I want to talk about what this means for, and to, and of, my hands, and my hands’ histories and habits. My hands do not just “touch,” as Merleau-Ponty discusses. They do not merely “palpate” or “caress.” Through these and all their other intimacies with the tangible, hands perceive and sense – that is, they actively grasp, and are held within and by, the tangible. The familiarity of “Morgan’s Song” (the oldest one of mine) is dispersed across my hands, my arms, my body, and the body and strings of the guitar. I know this because it is not the same on another instrument than it is on the old Takamine classical I first played it on. (I ascribe co-authorship of most songs to the instrument.) Playing the tune, I comport myself in relationship to the instrument. The guitar guides my hands, draws my fingers to touch – “here, now here, now up here...” No doubt, this is another seduction of sensation, of fingers, of the musical that vibrates between us two – guitar, and me.
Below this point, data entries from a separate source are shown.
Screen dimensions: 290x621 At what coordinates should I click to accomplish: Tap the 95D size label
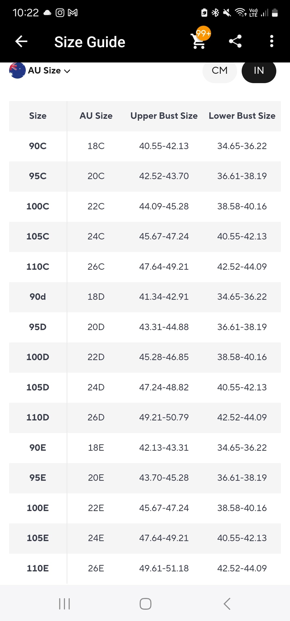pos(38,327)
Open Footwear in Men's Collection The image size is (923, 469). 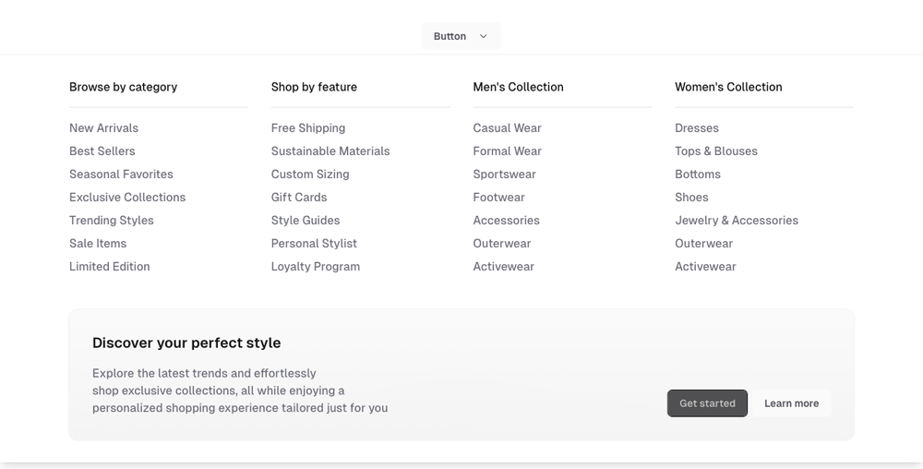pyautogui.click(x=498, y=198)
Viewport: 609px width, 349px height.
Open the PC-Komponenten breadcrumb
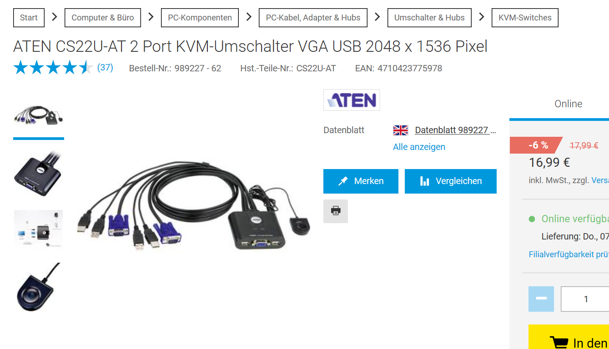[x=200, y=18]
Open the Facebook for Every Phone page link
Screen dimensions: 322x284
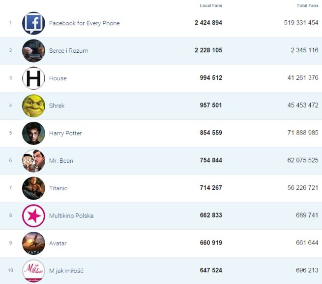tap(84, 23)
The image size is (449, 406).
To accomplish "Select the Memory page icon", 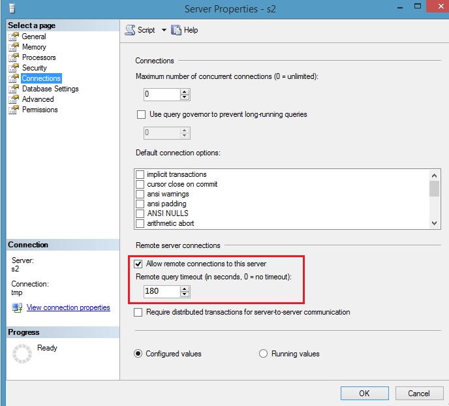I will click(x=14, y=47).
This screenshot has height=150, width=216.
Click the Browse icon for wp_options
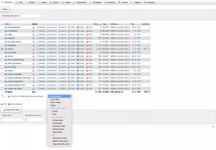click(x=38, y=38)
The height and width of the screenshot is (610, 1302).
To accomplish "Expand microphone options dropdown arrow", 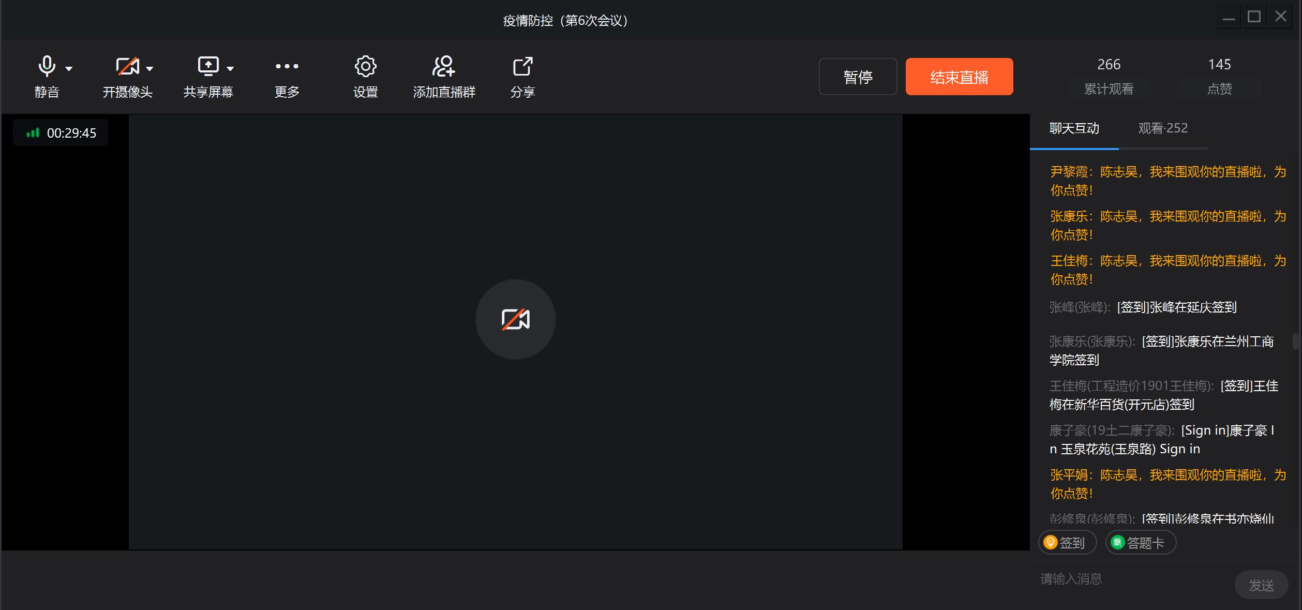I will [x=69, y=68].
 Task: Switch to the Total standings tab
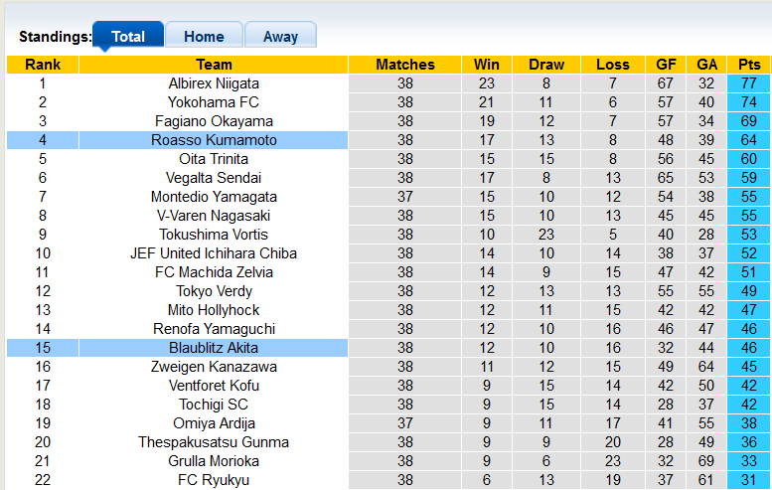(x=128, y=37)
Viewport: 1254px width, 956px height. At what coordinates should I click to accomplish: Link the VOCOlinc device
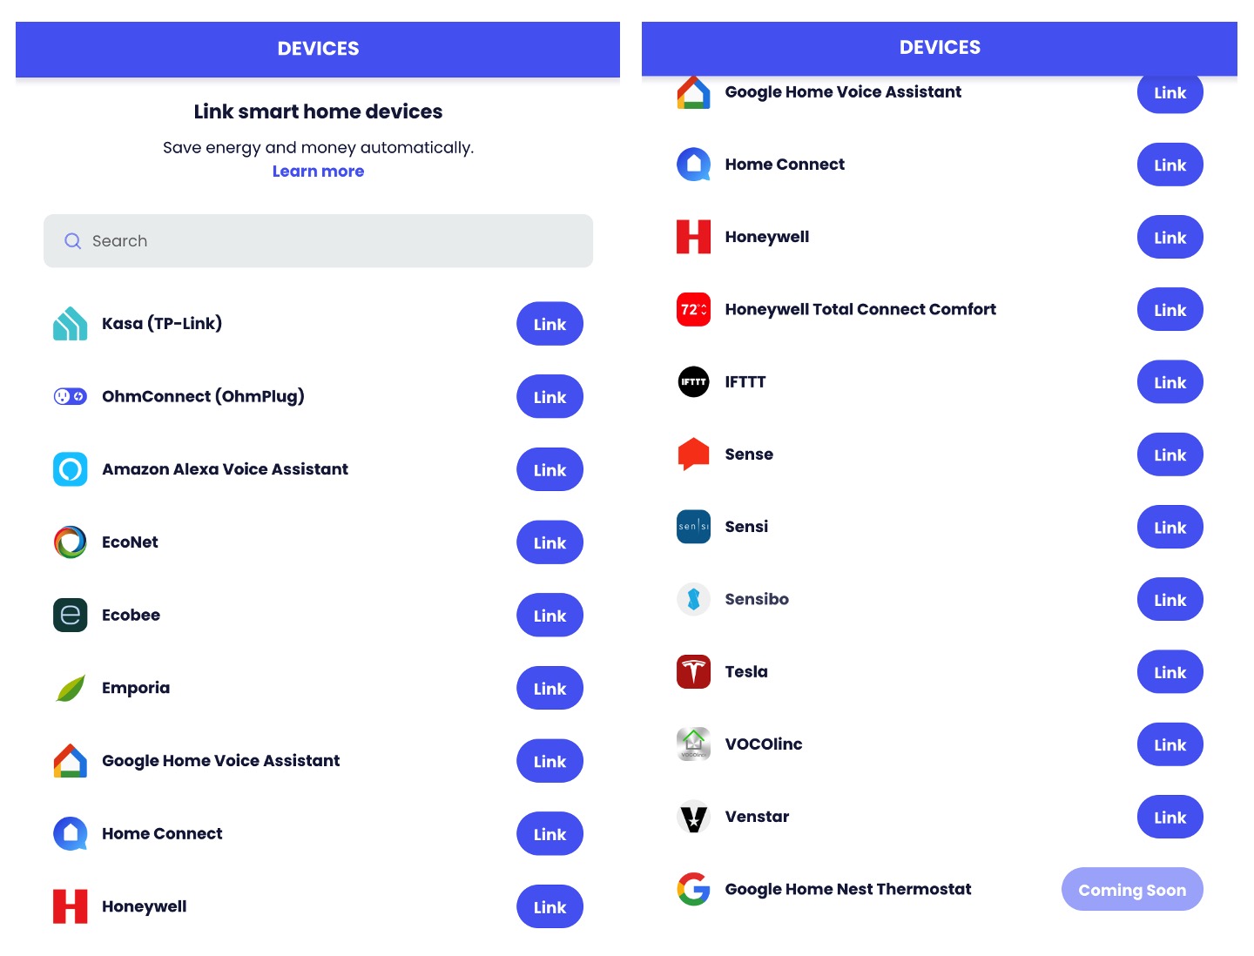(1170, 744)
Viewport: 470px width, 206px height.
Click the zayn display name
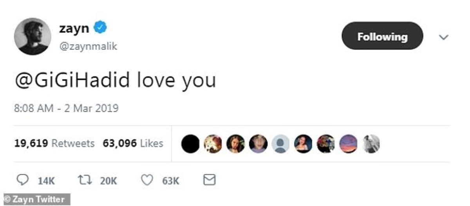tap(75, 28)
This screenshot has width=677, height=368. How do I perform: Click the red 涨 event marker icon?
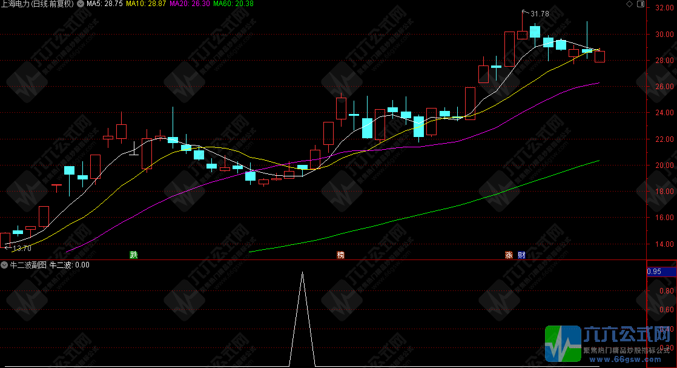(509, 255)

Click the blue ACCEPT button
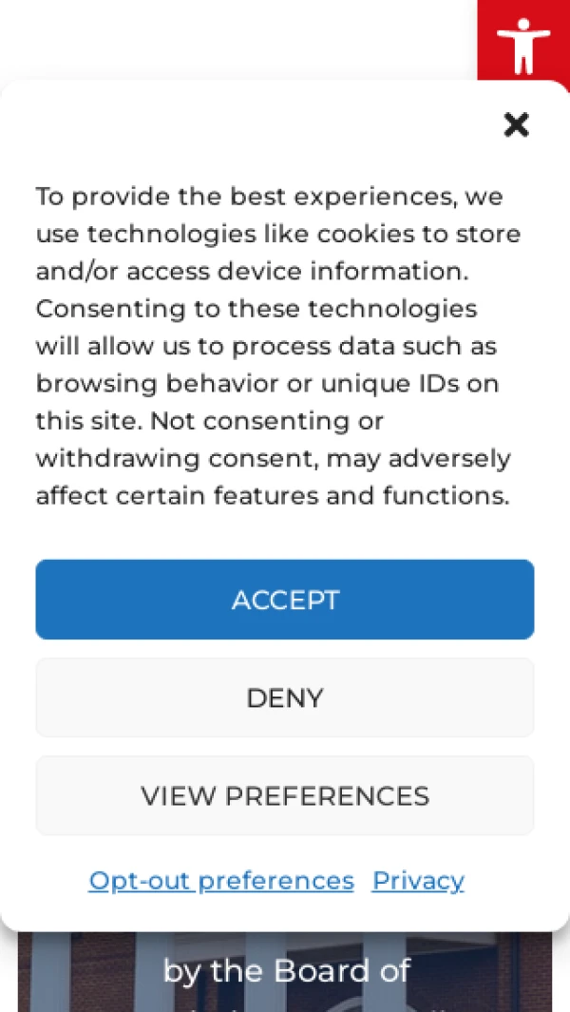point(285,600)
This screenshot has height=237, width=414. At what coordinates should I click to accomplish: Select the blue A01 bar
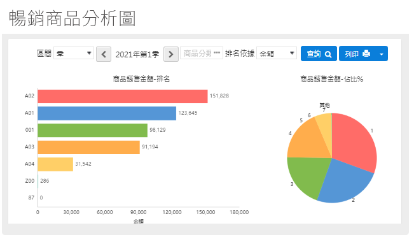pos(107,113)
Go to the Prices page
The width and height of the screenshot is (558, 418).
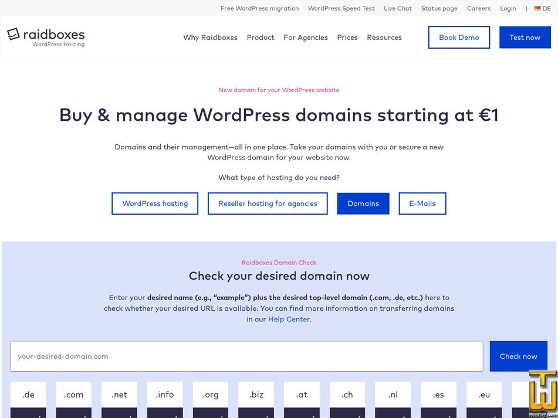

It is as if we merge, we flow together, my fingers become the fingers of the guitar, the fingers of the fretboard. “As if...” because I can’t lose myself entirely, never release entirely my fingers’ will or their “I can...” I don’t need to enter into the bizarre experimental setting Merleau-Ponty depicts. My left hand and right hand, intertwined with the guitar’s song and sound, warmth, density and vibration, encounter the tension of the strings pushing back, their resistance and their suppleness. I feel this contact as the string’s, as the neck’s, and then as mine, and though the two never coincide (he’s right about that), it’s not due to my own perceptual “blind spot.” At least, not only. I am not the final perceiver just because I am perceivable. I am not the final grasp on the world, or the ultimate touch or caress of the world, because I am touched and caressed.